纤维长度、比强度和马克隆值是棉花三大纤维品质指标，其中纤维长度是对纺织成纱单纱强力影响最大的因素。滨海盐碱地棉田增施钾肥可使棉株克服由Na+过高导致的K+吸收障碍，极显著提高棉纤维长度。因此，本研究拟通过设置低、中、高3个盐分水平（EC=1.15、6.00、11.46 dS m-1）、3个施钾量（0、150、300kg K2O hm-2）、2个棉花品种（中棉所79，耐盐型；泗棉3号，盐敏感型）综合性试验，研究土壤不同钾钠水平对棉株K+、Na+的吸收与分配、棉叶光合产物的形成与转化的影响，研究棉株K+/Na+对调控纤维伸长的膨压物质及相关酶活性、纤维细胞壁松驰酶活性的影响，明确对棉株K+/Na+变化敏感的关键膨压物质、膨压物质代谢与纤维细胞壁松驰的关键酶及基因表达差异，揭示滨海盐碱地施钾影响棉纤维长度形成的生理机制，研究结果为生产上探索滨海盐碱地改善棉纤维长度的生理调控途径提供理论依据。

Fiber length, which together with fiber strength and micronaire is known as the "quality indexes" of cotton, is the most important factor for single yarn strength.
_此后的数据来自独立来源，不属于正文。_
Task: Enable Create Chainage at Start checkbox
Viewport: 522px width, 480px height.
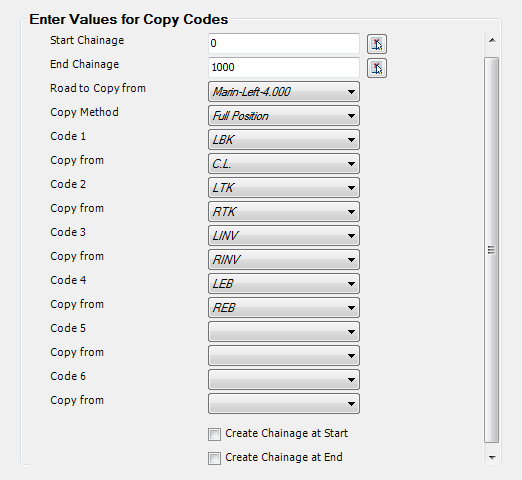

Compared with low sodium soil, the application of potassium fertilizer can make the cotton leaves overcome K+ malabsorption due to high Na+, and significantly improve the cotton fiber length. Improving fiber length is very important for enhancing the international competitiveness of the cotton. In order to investigate the effect of K application on fiber elongation development and fiber length formation of cotton grown in saline-alkali soil, field and pot experiments will be designed with two cotton cultivars (CCRI 79, salt-tolerant；Simian 3, salt-sensitive) under three salinity levels(EC=1.15, 6.00, 11.46 dS m-1), meanwhile three potassium levels (0,150 and 300kg K2O ha-1) will be applied to each salinity level. The objectives of our research are(1) to study the effect of different potassium levels, sodium levels and K+/Na+ ratios in soil on potassium and sodium accumulation and distribution in cotton plants; (2) to explore the effect of K+/Na+ ratio in cotton plants on photosynthesis and biomass partitioning; (3) to understand the dynamic changes of matters (soluble sugar, K+, malic acid) and enzymes (plasmalemma H+-ATPase, PPase, SuSy, SPS, PEPC) involving fiber elongation, and enzymes (β-1,4-glucanase, Expansin, XET) involving cell wall loosing under different K+/Na+ ratios in cotton plants; (4) to identify the sensitive matters and enzymes to K+/Na+ ratios and compare the differences in gene expression of sensitive enzymes. These studies will be beneficial to reveal the physiological mechanism of the effect of potassium application on the growth and formation of fiber length in saline-alkali soil and it also provide theoretical basis for exploring the physiological regulation of cotton fiber elongation in saline-alkali soil.